$G$ is a group and $H \leq G$ with $|G:H|=3$. Show that $x$ is an element of $H$ if $x \in G$ with $|x|=7$. Hint: let $\langle x \rangle$ act on $G/H$ by left multiplication and look at the orbits.
Since the index of $H$ in $G$ is $3$ we can name the elements of $G/H$:
$1H=H$, $g_1H$ and $g_2H$
Except for the neutral element all the elements of $\langle x \rangle$ have order $7$ since $7$ is a prime.
$x^n \cdot H$ is a subset of one of $H$, $g_1H$ or $g_2H$
$x^n \cdot g_1H$ is a subset of one of $H$, $g_1H$ or $g_2H$
$x^n \cdot g_2H$ is a subset of one of $H$, $g_1H$ or $g_2H$
So far for my thoughts. I don't know how I can conclude anything about the orbits let alone conclude that $x$ is an element of $H$. How to proceed?

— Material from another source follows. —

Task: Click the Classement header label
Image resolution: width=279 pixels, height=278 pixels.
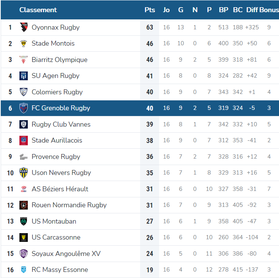Action: (38, 10)
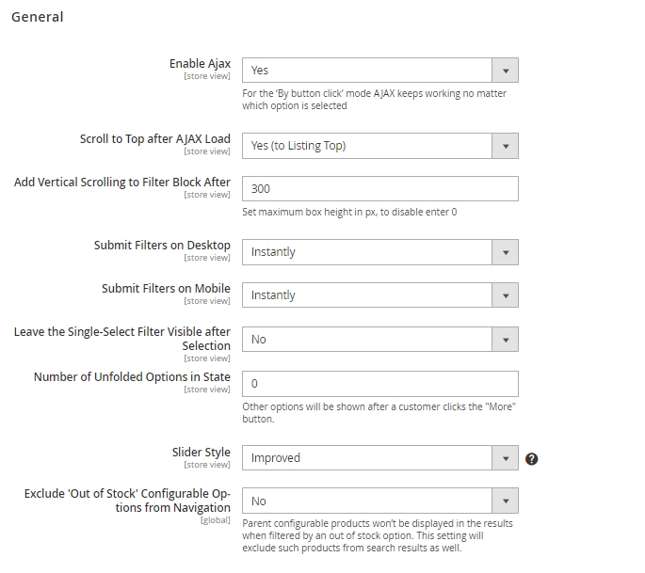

The action mentioned in the hint gives a homomorphism $\phi: \langle x \rangle \to S_3$. We must have $\phi(x)=1$, because the order of $\phi(x)$ must divide both $7$ and $3!=6$, which are coprime. In other words, $x$ acts on the cosets of $H$ like the identity, and so $xH=H$. This can only happen if $x \in H$.